-------- Data records

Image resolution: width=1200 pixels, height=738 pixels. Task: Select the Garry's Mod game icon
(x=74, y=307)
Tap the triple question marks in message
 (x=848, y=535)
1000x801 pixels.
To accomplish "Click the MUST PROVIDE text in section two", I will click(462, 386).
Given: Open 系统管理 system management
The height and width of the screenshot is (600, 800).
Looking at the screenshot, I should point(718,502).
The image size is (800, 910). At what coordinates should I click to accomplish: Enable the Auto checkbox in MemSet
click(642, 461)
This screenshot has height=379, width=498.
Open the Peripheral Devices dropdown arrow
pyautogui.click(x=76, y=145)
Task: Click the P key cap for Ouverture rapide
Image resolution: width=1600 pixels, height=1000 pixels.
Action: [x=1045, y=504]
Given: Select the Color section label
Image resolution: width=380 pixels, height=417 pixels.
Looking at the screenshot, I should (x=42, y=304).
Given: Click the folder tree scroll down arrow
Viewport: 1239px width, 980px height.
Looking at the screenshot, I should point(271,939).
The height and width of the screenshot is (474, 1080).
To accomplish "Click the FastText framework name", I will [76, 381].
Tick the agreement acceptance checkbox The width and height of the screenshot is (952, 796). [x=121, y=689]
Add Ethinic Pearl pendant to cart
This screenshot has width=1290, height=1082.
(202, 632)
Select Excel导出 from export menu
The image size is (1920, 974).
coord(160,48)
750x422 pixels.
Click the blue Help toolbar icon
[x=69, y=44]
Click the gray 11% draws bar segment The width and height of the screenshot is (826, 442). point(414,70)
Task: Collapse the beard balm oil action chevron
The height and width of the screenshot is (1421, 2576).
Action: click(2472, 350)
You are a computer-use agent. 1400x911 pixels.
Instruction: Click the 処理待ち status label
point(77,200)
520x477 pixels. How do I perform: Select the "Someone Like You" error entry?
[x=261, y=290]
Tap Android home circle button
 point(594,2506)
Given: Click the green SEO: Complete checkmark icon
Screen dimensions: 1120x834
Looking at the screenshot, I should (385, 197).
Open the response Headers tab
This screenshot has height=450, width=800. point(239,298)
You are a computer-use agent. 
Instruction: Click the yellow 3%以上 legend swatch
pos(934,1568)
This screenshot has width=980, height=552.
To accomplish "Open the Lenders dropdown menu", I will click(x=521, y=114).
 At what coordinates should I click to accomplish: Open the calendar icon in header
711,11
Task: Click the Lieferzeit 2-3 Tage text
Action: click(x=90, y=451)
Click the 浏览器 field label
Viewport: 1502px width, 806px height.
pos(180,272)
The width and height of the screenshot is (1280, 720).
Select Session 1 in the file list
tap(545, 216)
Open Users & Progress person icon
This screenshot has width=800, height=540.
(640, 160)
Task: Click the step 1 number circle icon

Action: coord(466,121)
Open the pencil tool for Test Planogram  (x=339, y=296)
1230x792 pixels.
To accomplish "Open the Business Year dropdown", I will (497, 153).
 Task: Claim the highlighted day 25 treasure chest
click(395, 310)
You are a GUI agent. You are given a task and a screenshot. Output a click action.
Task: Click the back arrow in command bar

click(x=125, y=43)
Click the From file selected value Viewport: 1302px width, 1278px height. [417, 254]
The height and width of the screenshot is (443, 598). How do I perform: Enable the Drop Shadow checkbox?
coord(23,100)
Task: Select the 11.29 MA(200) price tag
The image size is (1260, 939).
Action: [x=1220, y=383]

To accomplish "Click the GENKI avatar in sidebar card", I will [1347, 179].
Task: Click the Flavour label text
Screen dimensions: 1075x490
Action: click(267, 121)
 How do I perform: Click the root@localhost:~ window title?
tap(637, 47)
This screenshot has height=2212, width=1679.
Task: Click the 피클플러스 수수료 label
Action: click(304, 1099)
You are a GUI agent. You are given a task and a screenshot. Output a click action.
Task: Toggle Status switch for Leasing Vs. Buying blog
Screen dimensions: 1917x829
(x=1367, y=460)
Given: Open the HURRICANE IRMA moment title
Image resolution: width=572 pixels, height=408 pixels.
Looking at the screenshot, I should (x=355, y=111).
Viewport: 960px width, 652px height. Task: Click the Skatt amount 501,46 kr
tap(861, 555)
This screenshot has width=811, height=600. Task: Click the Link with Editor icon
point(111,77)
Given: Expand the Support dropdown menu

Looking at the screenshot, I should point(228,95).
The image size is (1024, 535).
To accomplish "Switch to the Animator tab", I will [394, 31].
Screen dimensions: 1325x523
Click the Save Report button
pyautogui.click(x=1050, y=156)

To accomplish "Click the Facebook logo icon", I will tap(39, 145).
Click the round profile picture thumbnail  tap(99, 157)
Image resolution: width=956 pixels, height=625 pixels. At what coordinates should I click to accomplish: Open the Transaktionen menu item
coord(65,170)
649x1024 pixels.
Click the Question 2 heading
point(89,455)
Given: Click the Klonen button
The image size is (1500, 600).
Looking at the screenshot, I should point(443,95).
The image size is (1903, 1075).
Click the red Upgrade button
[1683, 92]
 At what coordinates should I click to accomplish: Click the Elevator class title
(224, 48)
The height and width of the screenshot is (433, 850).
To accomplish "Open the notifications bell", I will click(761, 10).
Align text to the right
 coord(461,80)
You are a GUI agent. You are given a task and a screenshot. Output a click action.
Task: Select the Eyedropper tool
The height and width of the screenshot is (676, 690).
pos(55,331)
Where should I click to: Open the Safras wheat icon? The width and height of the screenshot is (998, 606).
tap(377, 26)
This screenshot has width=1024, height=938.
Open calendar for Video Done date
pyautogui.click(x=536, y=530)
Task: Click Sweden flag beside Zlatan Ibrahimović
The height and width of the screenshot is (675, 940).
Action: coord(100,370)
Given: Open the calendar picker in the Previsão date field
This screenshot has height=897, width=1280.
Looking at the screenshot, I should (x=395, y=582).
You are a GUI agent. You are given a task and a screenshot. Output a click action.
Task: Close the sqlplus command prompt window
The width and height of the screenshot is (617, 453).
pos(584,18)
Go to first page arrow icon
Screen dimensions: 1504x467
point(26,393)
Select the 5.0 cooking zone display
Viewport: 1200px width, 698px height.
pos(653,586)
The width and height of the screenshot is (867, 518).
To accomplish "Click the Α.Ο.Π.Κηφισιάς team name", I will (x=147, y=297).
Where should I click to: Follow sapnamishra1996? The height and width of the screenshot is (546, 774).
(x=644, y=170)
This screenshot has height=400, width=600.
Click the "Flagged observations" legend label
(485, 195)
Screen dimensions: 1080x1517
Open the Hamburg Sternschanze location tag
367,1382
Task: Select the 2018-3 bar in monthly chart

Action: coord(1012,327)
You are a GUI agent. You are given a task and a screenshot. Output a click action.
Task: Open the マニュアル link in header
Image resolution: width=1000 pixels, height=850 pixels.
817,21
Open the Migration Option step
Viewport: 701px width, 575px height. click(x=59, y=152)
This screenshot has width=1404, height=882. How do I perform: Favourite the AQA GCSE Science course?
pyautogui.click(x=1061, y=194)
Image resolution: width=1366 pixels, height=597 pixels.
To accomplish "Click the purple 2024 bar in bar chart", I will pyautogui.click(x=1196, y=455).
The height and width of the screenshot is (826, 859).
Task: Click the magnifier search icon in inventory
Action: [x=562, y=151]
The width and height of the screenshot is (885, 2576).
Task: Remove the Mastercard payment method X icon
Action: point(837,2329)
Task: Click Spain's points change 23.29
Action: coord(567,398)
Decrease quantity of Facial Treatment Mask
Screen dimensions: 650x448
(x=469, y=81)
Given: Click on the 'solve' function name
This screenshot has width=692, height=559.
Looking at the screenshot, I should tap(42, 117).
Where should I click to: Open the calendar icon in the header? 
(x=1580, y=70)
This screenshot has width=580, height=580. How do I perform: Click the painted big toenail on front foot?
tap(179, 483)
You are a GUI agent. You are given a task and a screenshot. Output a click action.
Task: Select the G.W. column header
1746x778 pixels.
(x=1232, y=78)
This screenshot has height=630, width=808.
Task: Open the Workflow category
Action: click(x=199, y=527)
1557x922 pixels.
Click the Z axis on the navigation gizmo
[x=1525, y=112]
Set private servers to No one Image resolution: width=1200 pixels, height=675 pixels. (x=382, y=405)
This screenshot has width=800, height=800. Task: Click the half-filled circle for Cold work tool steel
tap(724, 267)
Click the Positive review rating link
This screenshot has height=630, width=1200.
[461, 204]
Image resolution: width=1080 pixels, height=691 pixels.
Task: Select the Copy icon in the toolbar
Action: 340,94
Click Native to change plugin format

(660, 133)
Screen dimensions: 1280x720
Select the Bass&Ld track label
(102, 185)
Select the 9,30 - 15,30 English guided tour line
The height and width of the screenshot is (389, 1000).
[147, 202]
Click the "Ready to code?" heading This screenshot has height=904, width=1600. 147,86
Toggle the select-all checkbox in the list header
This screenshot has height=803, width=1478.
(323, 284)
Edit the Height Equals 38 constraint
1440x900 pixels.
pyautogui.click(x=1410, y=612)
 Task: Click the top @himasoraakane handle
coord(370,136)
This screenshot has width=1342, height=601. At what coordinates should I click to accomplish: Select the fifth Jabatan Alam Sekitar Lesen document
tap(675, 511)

----------------

* What you are asked to do
Starting at the line that contains "This screenshot has width=1342, height=601.", copy each line through the last one in the records, exactly, and output nothing else.

* Expected answer
This screenshot has width=1342, height=601. At what coordinates should I click to accomplish: Select the fifth Jabatan Alam Sekitar Lesen document
tap(675, 511)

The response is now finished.